Em 22 de janeiro de 2026, o presidente dos Estados Unidos, Donald Trump, anunciou em Davos, na Suíça, a criação do ‘Conselho de Paz’, voltado para a gestão e desmilitarização da Faixa de Gaza. O evento contou com a presença de líderes de vários países, incluindo o presidente da Argentina e o primeiro-ministro da Hungria, embora a proposta tenha gerado desconfiança entre muitos na comunidade internacional.

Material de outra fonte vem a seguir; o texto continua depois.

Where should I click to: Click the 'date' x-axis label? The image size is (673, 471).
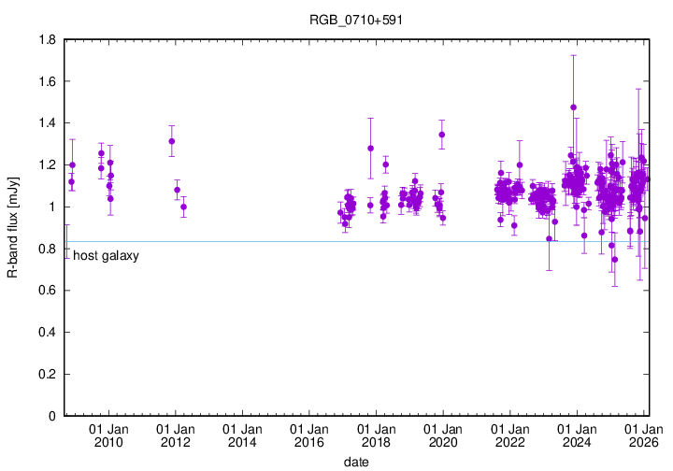354,462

A iniciativa de Trump surge em um contexto de frustração, especialmente após sua reivindicação de ter encerrado conflitos ao redor do mundo sem ter sido agraciado com o Nobel da Paz. O ‘Conselho de Paz’ pretende não apenas focar na reconstrução de Gaza, mas também oferecer soluções para outras regiões conflituosas. Apesar do convite a vários líderes globais, países como França e Noruega optaram por não participar, enquanto Brasil, China e Rússia também hesitam em aderir.
Com a presidência vitalícia de Trump, o conselho terá um orçamento inicial de US$ 1 bilhão, que será gerido pelo próprio presidente americano. Embora Trump afirme que a organização pode ser uma das mais importantes já criadas, a falta de clareza sobre o uso dos fundos arrecadados e a resistência de nações influentes levantam questões sobre a viabilidade e a aceitação do projeto no cenário internacional.